Confesso que não percebi a intenção de Manuel Alegre ao apresentar-se como candidato a líder do PS, numa sala de reuniões do Parlamento, acompanhado apenas pela gentil Maria de Belém. Será porque João Soares apresentava formalmente, no mesmo dia, a sua candidatura àquele posto (e Alegre entendeu dever marcar o terreno na esquerda do PS)? Em todo o caso, a conferência de imprensa de Alegre pareceu-me improvisada e tosca demais para transmitir uma convicção mobilizadora aos socialistas que não se reconhecem na candidatura aparelhística de José Sócrates nem na candidatura tribal de Soares.

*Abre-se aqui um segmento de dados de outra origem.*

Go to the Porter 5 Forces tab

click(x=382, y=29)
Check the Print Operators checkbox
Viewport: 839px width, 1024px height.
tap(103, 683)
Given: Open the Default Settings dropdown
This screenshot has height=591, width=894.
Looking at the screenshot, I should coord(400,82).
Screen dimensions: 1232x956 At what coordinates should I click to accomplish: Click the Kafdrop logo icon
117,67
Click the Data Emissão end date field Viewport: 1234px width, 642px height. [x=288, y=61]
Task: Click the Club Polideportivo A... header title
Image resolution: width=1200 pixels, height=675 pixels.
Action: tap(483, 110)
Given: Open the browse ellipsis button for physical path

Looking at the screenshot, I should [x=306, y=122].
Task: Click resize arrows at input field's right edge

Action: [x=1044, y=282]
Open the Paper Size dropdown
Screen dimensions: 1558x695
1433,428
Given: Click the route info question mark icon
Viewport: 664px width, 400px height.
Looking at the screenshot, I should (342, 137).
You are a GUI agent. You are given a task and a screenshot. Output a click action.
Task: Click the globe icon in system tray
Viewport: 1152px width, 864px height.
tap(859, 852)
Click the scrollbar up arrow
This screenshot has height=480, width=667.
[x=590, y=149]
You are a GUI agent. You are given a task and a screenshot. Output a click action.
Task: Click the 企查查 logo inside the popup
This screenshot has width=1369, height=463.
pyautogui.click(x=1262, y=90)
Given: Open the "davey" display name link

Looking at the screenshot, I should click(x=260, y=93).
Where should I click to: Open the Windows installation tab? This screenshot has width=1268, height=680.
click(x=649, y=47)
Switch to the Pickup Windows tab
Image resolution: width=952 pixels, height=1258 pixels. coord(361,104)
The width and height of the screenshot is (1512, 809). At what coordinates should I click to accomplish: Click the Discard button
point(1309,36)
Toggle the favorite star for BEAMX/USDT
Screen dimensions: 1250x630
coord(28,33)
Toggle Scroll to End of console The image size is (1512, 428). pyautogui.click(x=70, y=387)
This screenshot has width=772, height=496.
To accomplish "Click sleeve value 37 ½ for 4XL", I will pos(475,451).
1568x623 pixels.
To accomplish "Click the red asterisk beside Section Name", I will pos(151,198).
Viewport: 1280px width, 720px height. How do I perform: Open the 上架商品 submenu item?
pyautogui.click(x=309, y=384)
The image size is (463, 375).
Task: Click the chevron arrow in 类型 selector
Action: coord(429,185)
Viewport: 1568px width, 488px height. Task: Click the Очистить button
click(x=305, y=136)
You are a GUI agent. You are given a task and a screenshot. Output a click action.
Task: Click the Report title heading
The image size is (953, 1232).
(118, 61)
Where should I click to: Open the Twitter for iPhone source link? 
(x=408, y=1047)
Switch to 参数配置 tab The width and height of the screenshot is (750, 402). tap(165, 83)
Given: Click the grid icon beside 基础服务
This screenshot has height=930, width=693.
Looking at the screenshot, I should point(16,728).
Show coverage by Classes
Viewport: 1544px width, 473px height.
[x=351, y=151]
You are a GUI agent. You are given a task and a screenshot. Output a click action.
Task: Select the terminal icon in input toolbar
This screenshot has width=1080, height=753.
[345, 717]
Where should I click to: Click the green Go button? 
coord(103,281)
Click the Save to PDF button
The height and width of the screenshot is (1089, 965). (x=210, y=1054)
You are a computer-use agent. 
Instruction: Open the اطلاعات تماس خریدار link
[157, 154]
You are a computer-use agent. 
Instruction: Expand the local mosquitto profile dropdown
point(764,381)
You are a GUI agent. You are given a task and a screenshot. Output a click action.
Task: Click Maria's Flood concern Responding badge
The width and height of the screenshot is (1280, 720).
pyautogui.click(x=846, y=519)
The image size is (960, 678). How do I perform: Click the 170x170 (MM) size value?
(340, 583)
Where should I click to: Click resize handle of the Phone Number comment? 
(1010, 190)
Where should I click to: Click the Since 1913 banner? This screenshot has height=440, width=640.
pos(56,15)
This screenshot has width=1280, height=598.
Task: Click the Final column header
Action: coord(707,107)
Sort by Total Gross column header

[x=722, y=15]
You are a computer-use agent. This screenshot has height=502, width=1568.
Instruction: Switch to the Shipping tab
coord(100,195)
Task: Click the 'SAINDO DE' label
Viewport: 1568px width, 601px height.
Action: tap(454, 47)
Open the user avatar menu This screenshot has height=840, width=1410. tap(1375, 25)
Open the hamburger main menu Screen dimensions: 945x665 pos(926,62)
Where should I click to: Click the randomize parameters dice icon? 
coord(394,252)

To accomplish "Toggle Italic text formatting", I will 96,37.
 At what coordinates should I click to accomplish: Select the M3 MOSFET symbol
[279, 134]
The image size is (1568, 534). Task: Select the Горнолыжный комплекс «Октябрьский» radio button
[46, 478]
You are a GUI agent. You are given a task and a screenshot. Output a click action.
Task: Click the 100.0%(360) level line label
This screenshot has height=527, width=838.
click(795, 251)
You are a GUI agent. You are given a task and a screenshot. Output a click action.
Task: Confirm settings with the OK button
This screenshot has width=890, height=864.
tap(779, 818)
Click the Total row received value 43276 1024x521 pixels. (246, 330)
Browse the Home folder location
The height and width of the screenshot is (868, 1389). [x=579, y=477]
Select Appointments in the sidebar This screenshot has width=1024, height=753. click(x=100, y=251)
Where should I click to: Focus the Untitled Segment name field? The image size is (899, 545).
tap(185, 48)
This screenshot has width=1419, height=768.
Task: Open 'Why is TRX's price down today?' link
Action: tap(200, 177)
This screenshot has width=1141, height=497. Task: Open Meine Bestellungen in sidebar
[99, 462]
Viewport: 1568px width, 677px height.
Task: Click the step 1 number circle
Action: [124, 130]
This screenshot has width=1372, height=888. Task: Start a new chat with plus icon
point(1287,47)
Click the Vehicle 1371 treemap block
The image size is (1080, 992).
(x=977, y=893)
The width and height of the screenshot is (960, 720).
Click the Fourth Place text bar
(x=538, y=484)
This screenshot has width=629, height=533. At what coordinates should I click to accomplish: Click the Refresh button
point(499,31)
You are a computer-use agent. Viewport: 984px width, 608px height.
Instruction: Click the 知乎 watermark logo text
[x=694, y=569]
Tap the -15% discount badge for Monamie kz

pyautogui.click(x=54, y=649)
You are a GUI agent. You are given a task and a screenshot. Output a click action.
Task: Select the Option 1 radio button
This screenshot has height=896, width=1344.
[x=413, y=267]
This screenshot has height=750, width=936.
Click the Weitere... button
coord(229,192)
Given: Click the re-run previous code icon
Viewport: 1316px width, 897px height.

O registo de propriedade da «alma da esquerda» como argumento de combate político contra Sócrates só serve para este apresentar-se como arauto da modernidade contra o arcaísmo partidário. Não é batendo no peito, erguendo o punho e gritando slogans do género «a verdadeira esquerda sou eu» (slogans destituídos de conteúdo e vazios de reflexão sobre os caminhos de uma esquerda actuante e moderna) ou exibindo galões de resistência anti-fascista que se apresentará uma alternativa ao guterrismo-blairismo recauchutado e plastificado de Sócrates. (A propósito, que faz Sérgio Sousa Pinto nesta galera? Como explica ele a sua aliança com o que o PS tem de mais bafiento e clientelista? Move-o apenas o apetite insaciável do poder?).
Será a esquerda socialista capaz de gerar um projecto de futuro ou está condenada a viver das saudades do passado e das glórias do antifascismo, num combate de retaguarda? Como articular o património de convicções e valores da esquerda democrática com uma resposta ousada e consistente aos desafios da modernidade? Esta é uma questão decisiva.
Todos se lembram do que aconteceu quando João Soares, em desespero de causa, quis transformar a sua campanha autárquica lisboeta contra Santana Lopes numa cruzada anti-fascista. O feitiço voltou-se contra o feiticeiro. Mas, pelos vistos, há feiticeiros incorrigíveis.